Judge Online : moved here from Topcoder,
Which specific question is not clearThe Label : prefixes and shape optimization pressure Dp +
Title Description
Given two numbers A and N, to form a sequence of length N + 1 is, (A, A + 1, A + 2, ..., A + N-1, A + N).
Each operation can be x-digit number on the i deleted, a new digital form.
Each number can be operated any number of times, but you can not delete all finished.
Seeking how many programs, such that the final numbers are monotonically decreasing sequence.
Two programs that are different, if the i-th bit of x is deleted in one embodiment, in another embodiment, not deleted.
Tip: Note that a number can not delete all the bits are all light, must have at least one still preserved.

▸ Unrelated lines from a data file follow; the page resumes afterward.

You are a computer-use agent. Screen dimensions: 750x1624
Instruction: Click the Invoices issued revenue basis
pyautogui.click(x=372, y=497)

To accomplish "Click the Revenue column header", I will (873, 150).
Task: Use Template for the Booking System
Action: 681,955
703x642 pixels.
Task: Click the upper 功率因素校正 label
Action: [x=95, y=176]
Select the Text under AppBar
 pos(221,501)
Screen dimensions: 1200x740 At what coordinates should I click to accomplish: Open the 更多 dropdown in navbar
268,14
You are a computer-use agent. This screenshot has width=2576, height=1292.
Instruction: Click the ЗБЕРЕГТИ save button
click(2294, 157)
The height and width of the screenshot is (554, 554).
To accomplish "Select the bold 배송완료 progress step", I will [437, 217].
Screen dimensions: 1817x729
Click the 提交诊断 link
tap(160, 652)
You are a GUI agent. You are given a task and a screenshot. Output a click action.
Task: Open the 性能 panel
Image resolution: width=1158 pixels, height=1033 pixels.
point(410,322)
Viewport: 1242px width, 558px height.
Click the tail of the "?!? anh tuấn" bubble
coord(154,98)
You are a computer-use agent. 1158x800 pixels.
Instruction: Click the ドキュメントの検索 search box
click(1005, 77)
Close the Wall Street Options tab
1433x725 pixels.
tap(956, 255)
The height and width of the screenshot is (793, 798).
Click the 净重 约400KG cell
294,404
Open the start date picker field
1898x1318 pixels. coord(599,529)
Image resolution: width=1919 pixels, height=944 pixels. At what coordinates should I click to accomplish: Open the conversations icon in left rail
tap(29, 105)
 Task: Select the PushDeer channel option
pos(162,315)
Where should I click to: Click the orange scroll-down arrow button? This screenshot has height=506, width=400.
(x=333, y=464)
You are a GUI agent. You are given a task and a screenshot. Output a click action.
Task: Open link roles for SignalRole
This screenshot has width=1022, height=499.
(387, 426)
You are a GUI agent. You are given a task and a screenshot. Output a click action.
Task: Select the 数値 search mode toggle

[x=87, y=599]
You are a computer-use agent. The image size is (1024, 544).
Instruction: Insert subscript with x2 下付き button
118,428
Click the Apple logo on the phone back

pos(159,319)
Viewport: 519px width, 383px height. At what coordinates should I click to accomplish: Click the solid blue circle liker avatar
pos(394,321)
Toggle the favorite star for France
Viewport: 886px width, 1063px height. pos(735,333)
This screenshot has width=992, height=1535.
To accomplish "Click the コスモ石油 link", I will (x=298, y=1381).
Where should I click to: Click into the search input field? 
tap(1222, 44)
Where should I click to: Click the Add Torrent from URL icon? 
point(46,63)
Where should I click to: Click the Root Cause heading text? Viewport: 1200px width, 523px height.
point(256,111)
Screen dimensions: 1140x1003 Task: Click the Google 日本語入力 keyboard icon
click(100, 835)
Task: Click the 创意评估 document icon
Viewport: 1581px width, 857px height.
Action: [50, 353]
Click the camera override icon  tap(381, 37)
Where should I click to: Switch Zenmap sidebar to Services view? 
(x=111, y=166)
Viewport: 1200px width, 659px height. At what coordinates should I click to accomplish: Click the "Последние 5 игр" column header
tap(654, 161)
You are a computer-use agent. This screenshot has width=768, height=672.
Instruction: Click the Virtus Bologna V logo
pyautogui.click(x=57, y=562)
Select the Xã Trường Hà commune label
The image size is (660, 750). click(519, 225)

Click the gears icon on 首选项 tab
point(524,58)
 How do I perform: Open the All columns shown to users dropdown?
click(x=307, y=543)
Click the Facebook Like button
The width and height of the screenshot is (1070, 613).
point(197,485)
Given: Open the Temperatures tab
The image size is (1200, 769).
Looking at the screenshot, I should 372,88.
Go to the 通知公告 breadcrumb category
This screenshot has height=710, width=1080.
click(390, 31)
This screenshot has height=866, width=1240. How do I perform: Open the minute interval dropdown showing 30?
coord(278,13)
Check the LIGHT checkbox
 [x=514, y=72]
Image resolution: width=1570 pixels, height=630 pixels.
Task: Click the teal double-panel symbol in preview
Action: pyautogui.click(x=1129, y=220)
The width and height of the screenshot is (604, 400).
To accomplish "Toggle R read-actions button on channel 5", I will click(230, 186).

In addition, if the numbers (100 \) \ delete to \ (00 \) or \ (0 \) , they said the value is 0, but the two programs are considered different.
Entry
Input two integers A and N
Export
Output program number, remainder of 1e9 + 7.
Sample
Input#1
10 2Output#1
15Input#2
111 11Output#2
184432Hint
For 30% of the data, range A [ \ (1, 100 \) ], the range of N [ \ (1, 10 \) ];
for 70% of data, range A [ \ (9, 10 ^ \) ] ;
100% of the data range a [ (12 1, 10 ^ {} \) \ scope] a N [ \ (1, 100 \) ];
answer
Title to the surface is a gradual rise of a continuous sequence of integers, started to think what is the nature of the practice but in the end it seems like the pressure dp, so we do as a normal sequence on the line, the TC may enter too many questions Convenience? ? .
30pts
For 30% of the data, because the small range of n, the number of digits is not much direct violence can enumerate each number which bits deleted.
A first pre-array \ (SUM [i] [STA] \) , the i-th bit represents the status of \ (STA \) value (binary 0 indicates deleted, 1 expressed reservations). For example the i-th digit is 123, \ ([i] SUM [. 3 (. 11)] = 23 is \) , \ ([i] SUM [. 7 (111)] = 123 \) .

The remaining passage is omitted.